In countries like Zimbabwe farmers report that year on year it’s getting hotter and they have to plant their crops later. One of the farmers told me “our traditional rainy season was from early November to the end of April, now by February it can be finished.”

But there is hope. Using the methods of Tearfund’s partner organisation River of Life, farmers in the village of Zumaer, have seen a huge change to their harvests. They report that traditional methods produce less than a tonne per hectare, now they can produce two and a half tonnes or more.

This initiative aims to bring transformation to individuals, communities and nations through faithful and productive use of land. They want to see people who are dependent on the land, use what they have been given to turn a profit and lift themselves out of poverty.

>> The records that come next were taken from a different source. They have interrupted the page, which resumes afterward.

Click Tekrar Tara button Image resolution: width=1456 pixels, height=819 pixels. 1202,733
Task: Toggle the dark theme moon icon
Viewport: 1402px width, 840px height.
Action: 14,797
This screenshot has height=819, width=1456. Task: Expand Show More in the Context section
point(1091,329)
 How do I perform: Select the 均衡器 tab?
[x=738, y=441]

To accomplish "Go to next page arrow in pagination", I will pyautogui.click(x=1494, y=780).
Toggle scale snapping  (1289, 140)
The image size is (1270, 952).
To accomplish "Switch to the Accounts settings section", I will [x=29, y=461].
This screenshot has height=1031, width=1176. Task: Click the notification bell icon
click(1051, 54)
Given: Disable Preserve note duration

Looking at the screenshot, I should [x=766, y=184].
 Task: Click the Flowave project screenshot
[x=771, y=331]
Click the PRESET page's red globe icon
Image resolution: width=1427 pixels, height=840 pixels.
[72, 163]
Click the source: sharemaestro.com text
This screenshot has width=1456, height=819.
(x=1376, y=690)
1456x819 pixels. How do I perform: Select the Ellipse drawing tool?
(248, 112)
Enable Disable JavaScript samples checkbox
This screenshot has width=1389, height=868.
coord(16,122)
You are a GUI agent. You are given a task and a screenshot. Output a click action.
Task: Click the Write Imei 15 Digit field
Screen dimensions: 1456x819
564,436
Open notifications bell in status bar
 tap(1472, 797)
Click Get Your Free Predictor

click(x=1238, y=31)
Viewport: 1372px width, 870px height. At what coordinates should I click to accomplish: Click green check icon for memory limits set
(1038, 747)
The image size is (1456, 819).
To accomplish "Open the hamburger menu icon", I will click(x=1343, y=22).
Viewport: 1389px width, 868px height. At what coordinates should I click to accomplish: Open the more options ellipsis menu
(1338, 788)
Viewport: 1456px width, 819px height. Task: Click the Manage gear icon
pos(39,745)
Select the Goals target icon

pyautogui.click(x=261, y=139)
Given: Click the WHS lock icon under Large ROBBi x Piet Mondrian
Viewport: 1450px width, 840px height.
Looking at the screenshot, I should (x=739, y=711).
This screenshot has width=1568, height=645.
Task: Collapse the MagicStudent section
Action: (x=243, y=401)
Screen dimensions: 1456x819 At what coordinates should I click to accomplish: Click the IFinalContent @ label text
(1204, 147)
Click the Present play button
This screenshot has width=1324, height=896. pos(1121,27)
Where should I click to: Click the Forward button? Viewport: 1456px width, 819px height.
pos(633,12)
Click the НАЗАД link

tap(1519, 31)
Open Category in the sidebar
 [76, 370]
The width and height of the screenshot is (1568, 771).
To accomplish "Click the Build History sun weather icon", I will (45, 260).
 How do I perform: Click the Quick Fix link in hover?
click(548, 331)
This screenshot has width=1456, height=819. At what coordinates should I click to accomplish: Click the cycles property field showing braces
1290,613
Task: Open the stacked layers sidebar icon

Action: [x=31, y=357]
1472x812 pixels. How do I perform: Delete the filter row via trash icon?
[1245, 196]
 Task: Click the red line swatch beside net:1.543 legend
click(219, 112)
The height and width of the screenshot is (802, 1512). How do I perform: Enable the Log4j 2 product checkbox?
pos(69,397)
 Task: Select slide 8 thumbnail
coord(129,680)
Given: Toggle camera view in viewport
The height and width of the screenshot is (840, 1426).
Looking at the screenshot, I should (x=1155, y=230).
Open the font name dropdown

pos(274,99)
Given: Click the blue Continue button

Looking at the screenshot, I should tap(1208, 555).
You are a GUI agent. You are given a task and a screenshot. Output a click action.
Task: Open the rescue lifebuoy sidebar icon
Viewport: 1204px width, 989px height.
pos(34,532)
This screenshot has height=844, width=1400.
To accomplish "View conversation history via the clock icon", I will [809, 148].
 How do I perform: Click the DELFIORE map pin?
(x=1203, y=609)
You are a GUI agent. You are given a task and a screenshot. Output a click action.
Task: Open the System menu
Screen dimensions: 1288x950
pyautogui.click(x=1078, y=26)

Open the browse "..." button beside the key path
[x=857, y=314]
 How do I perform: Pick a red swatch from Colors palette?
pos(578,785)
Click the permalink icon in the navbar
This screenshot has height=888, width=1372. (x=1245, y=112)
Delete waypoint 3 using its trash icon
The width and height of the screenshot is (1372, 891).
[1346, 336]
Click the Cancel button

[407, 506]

The trip was encouraging but it was also a wakeup call; organisations like River of Life are working to support farmers adapt to more extreme weather but what are we (those who contribute the most to emissions) going to do about it? What changes do we need to shift the way we live our lives that enable people to flourish for generations to come?

That’s why I’m convinced that Tearfund’s future work will need to address our consumption of the planet’s resources so that the most vulnerable don’t suffer the consequences. The change starts with us and it starts now. We need to help people in rich countries consume less and consume differently so that the poorest people don’t miss out. And to enable a more just and sustainable future become a reality.